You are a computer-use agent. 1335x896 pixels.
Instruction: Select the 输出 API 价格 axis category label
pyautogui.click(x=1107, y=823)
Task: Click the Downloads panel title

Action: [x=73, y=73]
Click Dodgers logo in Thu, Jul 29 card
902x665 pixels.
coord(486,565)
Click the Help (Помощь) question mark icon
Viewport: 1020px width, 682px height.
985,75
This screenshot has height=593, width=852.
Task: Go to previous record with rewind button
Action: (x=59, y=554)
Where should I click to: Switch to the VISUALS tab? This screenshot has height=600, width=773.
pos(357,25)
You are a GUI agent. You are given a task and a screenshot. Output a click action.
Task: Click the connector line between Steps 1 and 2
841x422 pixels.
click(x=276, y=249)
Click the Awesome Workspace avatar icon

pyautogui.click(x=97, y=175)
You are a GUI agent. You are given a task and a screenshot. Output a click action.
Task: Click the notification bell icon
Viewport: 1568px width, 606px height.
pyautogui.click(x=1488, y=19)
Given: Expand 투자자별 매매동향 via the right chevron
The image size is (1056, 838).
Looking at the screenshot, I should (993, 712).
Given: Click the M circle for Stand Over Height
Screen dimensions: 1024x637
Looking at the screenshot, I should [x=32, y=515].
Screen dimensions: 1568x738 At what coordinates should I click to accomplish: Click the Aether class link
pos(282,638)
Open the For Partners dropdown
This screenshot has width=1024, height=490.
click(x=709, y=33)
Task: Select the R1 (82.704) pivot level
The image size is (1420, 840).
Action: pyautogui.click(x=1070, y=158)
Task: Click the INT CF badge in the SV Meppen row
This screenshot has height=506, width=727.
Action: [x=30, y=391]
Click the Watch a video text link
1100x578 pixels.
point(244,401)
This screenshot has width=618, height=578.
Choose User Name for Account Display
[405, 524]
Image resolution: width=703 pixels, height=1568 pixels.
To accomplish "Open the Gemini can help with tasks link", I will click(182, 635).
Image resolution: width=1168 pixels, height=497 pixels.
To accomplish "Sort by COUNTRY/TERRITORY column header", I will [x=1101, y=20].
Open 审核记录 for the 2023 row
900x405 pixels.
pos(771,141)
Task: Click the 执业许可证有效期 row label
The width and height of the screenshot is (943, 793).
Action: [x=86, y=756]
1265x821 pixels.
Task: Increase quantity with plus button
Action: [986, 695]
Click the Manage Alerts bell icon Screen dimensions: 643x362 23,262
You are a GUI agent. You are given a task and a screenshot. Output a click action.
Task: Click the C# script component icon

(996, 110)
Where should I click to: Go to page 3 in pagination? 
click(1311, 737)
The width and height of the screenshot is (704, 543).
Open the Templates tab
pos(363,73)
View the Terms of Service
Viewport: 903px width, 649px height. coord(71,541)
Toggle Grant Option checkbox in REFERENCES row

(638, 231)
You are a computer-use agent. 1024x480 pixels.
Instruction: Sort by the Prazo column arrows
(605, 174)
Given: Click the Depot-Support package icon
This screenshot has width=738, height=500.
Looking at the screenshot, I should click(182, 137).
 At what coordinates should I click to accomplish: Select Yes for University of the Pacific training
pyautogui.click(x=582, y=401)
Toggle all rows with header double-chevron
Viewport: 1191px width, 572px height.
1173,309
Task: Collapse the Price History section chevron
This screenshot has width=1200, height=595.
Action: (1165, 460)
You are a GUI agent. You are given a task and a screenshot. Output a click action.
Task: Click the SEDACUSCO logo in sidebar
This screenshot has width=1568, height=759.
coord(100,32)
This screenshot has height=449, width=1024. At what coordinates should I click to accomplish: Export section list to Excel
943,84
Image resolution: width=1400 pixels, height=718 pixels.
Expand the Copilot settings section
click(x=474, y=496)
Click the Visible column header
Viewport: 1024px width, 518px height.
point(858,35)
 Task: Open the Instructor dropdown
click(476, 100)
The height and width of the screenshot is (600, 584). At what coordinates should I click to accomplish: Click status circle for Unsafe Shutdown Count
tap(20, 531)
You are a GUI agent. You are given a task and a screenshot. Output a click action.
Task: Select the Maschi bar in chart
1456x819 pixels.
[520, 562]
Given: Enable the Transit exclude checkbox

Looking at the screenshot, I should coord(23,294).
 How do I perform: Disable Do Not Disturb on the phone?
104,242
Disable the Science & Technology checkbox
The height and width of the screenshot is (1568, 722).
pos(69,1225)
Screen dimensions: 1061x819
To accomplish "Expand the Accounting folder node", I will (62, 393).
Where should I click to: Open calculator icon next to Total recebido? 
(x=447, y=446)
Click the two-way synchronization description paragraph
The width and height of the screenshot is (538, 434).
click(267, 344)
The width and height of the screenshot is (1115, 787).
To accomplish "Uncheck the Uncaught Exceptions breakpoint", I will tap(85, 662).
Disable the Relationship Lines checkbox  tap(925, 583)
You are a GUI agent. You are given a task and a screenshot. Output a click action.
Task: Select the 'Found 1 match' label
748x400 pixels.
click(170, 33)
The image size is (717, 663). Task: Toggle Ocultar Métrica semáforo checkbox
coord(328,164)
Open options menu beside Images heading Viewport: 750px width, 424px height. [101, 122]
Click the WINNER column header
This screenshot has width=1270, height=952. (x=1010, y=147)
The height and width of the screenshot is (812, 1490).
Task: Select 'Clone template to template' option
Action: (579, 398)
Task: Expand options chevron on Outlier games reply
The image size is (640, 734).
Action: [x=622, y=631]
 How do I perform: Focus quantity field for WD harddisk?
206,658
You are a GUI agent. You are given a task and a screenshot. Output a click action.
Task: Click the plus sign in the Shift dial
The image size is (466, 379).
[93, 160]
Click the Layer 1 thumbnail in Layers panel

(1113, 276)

---+---

(Task brief): An exact restatement of the lines from the one with "The image size is (640, 734)." through the last line of the data is the only acceptable answer.

(Reply):
The image size is (640, 734).
Action: [x=622, y=631]
 How do I perform: Focus quantity field for WD harddisk?
206,658
You are a GUI agent. You are given a task and a screenshot. Output a click action.
Task: Click the plus sign in the Shift dial
The image size is (466, 379).
[93, 160]
Click the Layer 1 thumbnail in Layers panel

(1113, 276)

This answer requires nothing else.